--- DATA SHOWN Enclosed Below ---

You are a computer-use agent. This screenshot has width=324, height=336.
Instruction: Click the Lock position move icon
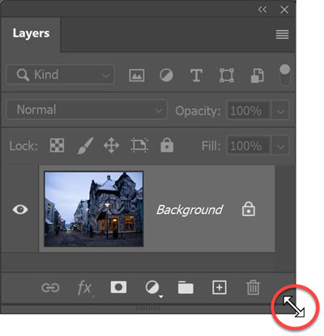coord(111,146)
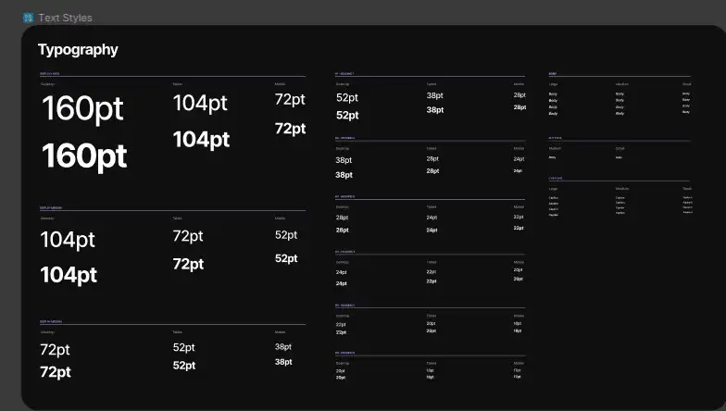Viewport: 726px width, 411px height.
Task: Click bold 104pt in the tablet column
Action: pos(202,139)
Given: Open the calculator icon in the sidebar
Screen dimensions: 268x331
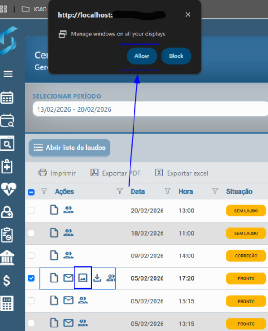Looking at the screenshot, I should [x=7, y=303].
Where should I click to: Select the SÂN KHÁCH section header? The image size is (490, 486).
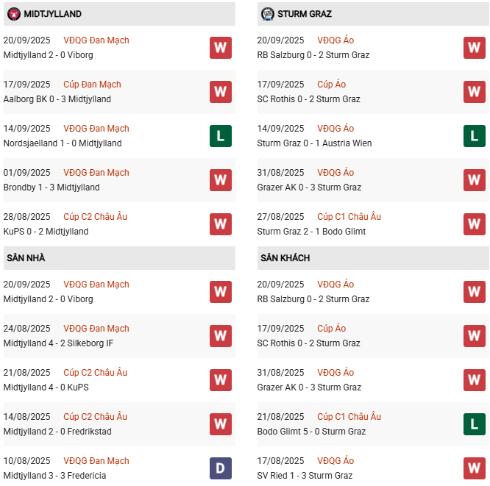[285, 258]
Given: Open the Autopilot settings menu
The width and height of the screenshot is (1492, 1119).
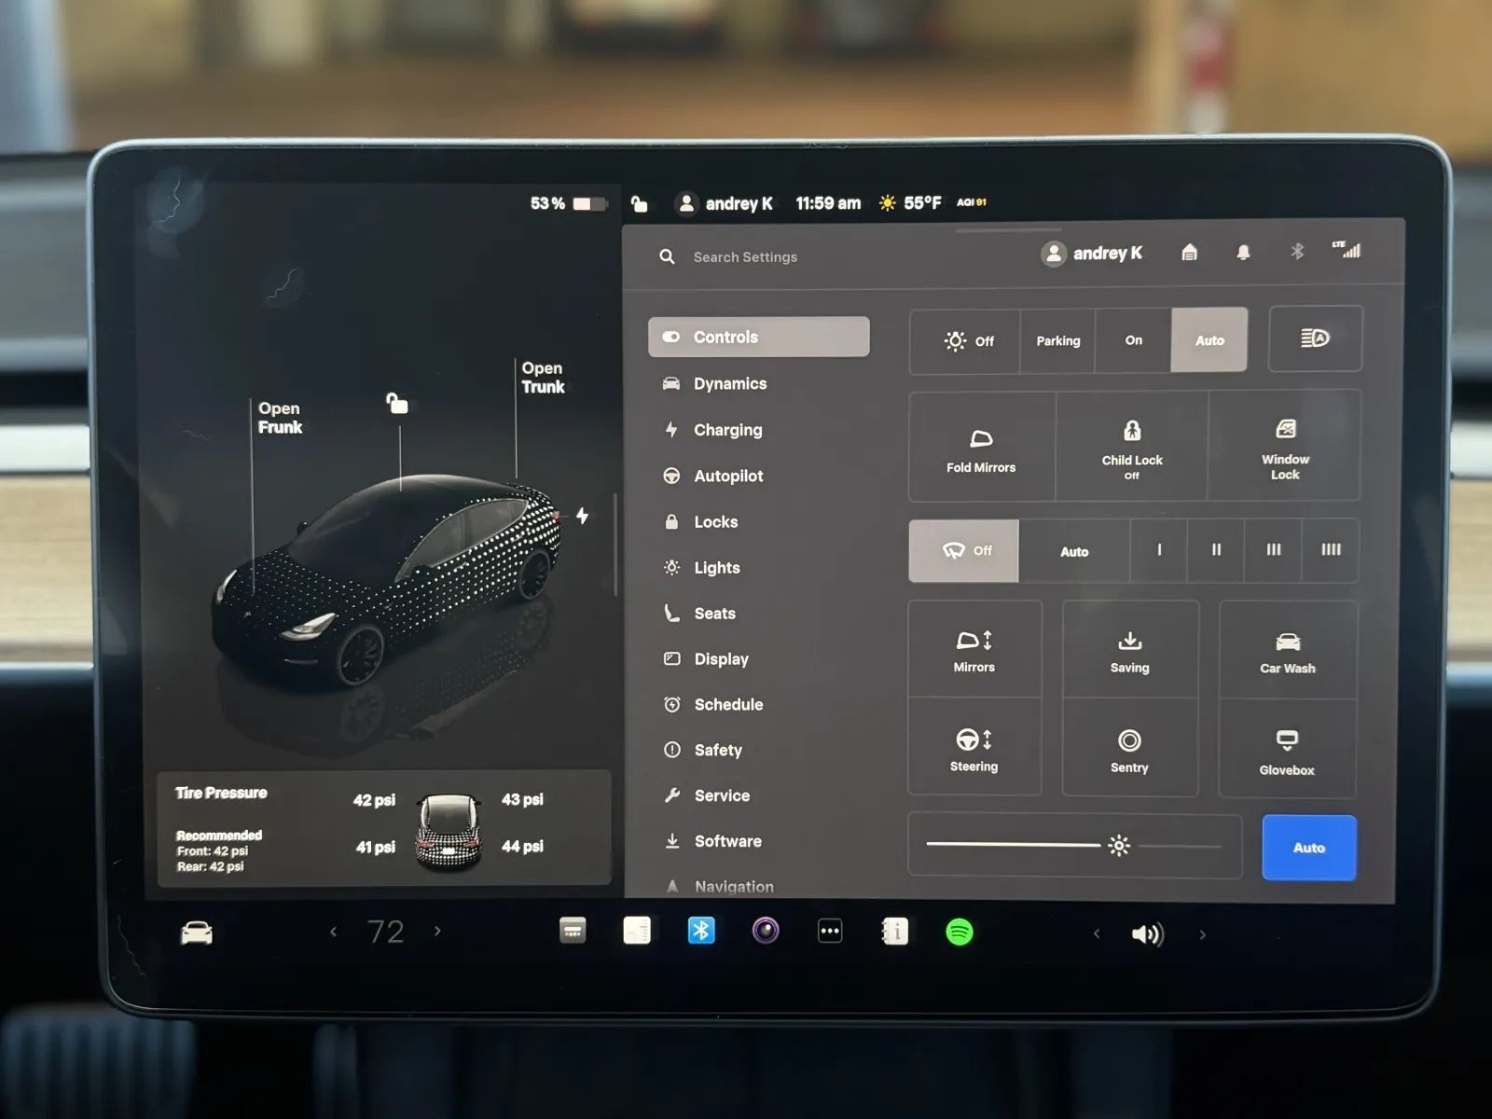Looking at the screenshot, I should click(727, 477).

--- End of Enclosed DATA SHOWN ---

EXERCISE: Retype the whole listing exactly and leave the pictures out.

SOLUTION TO THE PROBLEM:
You are a computer-use agent. This screenshot has width=324, height=336.
Instruction: Click the Lock position move icon
coord(111,146)
Viewport: 726px width, 411px height.
Task: Click bold 104pt in the tablet column
Action: pos(202,139)
Given: Open the calculator icon in the sidebar
Screen dimensions: 268x331
Looking at the screenshot, I should [x=7, y=303].
Where should I click to: Select the SÂN KHÁCH section header? The image size is (490, 486).
[285, 258]
Given: Open the Autopilot settings menu
The width and height of the screenshot is (1492, 1119).
Looking at the screenshot, I should click(727, 477).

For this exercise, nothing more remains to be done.